Magazin, Yalıdaki Villalar, Partiler… Birde Vergiler…

Enteresan bir süreçten geçiyoruz.

Aslında geçmekten ziyade… izliyoruz.

Neredeyse her gün bir şirkete operasyon, birilerine gözaltı, kayyum ataması…

Akışta akıp gidiyor.

Biz de ekrana bakıp geçiyoruz.

Bir yere kadar takip edebildim.

Ama artık bende de mecal kalmadı.

Şu an TMSF kontrolünde kaç şirket var, bunların toplam aktif büyüklüğü nedir, kaç kişi çalışıyor…

Ben kontrolü kaybettim.

Ama bildiğim bir hakikat var:

TMSF, bu ülkenin en büyük holdingi haline geldi.

Görünen o ki, zirvedeki yerini uzun süre kimseye kaptırmayacak.

Artık her gün değil, her an ajanslara düşen “son dakika”lar var.

Yeni bir uyuşturucu operasyonu…

Yeni gözaltılar…

Emniyet ifadeleri…

Testler…

Tutuklamalar…

Toplum olarak magazini sevdiğimizi biliyordum.

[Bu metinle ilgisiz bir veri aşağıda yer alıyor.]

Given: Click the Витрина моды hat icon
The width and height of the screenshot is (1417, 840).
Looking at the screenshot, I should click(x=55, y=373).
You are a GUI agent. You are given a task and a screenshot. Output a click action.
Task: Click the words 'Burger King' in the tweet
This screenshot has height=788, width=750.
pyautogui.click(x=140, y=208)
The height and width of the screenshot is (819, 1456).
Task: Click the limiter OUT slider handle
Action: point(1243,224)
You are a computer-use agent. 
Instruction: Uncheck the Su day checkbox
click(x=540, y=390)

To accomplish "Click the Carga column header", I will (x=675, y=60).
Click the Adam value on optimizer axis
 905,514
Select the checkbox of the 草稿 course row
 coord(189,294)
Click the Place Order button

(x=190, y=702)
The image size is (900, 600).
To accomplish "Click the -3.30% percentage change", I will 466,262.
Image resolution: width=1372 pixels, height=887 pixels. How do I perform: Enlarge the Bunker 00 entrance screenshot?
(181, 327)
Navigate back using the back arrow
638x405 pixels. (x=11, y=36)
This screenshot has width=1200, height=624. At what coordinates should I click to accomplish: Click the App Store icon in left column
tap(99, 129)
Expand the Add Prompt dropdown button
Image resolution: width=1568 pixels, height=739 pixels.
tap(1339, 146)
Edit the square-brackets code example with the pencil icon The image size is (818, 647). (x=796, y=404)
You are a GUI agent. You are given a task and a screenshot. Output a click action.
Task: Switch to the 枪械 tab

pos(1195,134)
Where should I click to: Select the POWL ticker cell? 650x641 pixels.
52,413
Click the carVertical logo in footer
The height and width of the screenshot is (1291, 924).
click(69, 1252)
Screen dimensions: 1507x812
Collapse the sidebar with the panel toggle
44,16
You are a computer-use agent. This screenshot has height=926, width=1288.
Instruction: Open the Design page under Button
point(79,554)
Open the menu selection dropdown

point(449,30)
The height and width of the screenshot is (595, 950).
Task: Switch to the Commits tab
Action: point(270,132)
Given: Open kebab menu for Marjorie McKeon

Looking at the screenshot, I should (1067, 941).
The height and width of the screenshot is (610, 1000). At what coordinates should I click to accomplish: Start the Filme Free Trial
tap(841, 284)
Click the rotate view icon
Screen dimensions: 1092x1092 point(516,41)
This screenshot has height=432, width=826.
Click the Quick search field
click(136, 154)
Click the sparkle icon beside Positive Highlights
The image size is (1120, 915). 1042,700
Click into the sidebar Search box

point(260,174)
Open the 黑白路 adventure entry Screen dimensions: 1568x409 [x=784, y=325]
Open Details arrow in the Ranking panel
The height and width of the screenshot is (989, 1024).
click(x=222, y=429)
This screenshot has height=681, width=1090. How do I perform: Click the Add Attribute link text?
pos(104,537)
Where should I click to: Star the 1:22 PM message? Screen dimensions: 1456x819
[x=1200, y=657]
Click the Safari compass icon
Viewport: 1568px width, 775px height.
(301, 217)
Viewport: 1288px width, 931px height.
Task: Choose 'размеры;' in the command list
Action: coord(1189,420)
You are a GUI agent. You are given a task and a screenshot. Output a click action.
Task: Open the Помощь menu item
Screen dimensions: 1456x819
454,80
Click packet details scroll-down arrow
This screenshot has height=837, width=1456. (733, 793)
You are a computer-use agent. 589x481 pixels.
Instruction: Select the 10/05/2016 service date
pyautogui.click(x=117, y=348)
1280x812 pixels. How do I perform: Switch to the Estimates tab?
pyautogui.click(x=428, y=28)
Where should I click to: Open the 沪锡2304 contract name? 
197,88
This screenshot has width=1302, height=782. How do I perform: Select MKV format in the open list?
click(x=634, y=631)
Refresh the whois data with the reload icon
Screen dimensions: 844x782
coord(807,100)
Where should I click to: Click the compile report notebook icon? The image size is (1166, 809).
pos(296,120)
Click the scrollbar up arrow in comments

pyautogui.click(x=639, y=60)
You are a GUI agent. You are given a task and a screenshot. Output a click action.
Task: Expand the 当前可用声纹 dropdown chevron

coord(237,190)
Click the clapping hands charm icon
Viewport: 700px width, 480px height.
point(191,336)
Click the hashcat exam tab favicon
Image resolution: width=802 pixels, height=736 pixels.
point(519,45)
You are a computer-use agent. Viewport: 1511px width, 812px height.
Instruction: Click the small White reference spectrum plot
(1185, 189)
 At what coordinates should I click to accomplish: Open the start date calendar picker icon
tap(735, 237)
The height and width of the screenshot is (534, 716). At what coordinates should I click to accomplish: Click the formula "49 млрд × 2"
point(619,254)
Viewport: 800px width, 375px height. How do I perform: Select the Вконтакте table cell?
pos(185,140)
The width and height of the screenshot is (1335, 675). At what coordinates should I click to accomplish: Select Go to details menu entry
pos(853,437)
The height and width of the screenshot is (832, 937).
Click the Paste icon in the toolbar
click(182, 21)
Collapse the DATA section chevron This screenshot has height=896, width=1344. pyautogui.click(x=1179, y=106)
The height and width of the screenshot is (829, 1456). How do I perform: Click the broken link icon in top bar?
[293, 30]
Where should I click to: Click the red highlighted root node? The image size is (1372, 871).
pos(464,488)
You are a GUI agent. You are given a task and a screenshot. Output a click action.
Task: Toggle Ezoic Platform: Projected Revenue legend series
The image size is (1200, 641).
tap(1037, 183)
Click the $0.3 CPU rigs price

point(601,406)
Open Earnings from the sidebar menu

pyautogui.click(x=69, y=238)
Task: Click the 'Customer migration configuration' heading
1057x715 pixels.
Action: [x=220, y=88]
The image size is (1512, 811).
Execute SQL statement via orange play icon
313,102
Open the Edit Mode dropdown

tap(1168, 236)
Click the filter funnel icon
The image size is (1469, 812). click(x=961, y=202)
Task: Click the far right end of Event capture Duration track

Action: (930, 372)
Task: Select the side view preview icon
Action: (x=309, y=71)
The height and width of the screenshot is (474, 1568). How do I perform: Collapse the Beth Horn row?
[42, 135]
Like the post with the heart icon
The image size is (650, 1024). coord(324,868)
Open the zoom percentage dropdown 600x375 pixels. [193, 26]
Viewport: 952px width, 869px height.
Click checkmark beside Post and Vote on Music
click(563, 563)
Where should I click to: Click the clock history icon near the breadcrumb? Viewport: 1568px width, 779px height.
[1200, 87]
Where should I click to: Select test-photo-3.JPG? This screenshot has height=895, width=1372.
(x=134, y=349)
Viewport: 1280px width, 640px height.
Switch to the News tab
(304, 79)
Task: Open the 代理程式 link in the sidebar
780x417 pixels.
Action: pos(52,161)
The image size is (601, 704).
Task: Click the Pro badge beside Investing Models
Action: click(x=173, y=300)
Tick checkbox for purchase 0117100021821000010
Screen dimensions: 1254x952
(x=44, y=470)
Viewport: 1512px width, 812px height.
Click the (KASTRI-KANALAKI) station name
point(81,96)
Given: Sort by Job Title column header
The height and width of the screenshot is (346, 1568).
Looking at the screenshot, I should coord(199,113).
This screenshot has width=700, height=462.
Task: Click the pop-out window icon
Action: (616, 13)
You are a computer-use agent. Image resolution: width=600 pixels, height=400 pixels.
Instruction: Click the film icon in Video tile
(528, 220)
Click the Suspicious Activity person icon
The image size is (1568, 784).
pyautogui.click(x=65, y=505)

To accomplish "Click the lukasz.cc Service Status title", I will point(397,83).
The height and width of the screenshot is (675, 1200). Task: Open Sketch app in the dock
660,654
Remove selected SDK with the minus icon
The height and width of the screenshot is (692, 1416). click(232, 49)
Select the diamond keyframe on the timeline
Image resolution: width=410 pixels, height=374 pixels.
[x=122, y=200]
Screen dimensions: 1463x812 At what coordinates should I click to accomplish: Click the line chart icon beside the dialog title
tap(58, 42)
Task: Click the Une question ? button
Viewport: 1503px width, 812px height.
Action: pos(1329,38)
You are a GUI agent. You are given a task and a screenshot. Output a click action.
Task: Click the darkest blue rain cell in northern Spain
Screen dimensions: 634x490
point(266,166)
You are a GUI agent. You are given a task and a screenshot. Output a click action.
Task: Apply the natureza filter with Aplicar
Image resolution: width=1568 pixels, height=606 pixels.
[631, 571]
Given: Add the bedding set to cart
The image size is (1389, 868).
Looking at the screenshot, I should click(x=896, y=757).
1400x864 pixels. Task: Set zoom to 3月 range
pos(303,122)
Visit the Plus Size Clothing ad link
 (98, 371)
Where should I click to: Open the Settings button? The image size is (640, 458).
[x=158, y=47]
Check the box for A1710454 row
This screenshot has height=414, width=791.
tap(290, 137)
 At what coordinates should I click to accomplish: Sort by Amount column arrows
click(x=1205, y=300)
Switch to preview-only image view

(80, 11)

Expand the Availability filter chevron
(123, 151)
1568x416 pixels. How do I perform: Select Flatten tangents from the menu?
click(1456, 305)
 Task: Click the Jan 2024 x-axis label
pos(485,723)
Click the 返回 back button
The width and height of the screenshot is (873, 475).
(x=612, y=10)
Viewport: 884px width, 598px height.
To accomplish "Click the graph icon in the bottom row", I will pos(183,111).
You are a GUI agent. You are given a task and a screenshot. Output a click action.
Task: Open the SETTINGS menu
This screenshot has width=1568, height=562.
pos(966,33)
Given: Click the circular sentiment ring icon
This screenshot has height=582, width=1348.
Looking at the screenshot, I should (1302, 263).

Ama insanların yatak odası mahremiyetiyle bu kadar ilgili olduğumuzu bilmiyordum.

Kınıyor gibi yapıp,

“Ya duydun mu…” diye başlayan cümlelerin

nasıl bir keyifle aktarıldığını da ibretle izliyoruz.

Ela Rümeysa’yı artık herkes tanıyor.

Akif Ersoy’u zaten bilmeyen yok.

Konu, kendi hukuki mecrasından koparılıyor.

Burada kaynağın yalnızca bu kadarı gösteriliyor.